> [Directions for this task]:
Your copy should match the records exactly, apart from the pictures, which stay out.

> [Records for this task]:
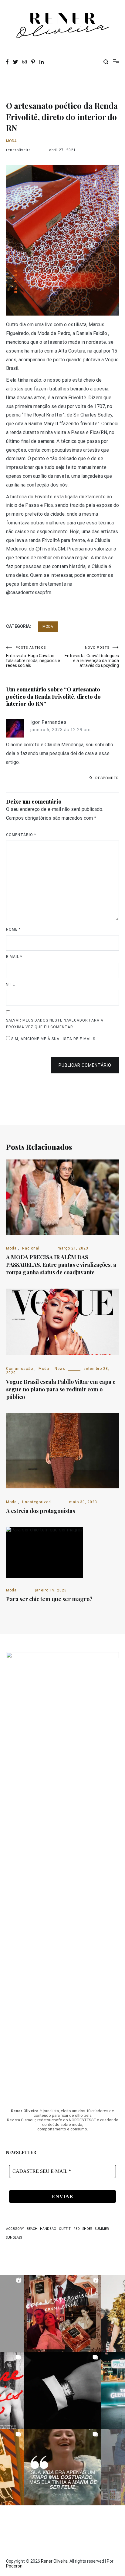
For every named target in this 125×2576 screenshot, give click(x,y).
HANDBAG (48, 2229)
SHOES (87, 2229)
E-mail (14, 957)
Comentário (21, 835)
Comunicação (19, 1369)
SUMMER (102, 2229)
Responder (107, 778)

> [Task solution]:
For every named target in this 125×2576 screenshot, give click(x,y).
HANDBAG (48, 2229)
SHOES (87, 2229)
E-mail (14, 957)
Comentário (21, 835)
Comunicação (19, 1369)
SUMMER (102, 2229)
Responder (107, 778)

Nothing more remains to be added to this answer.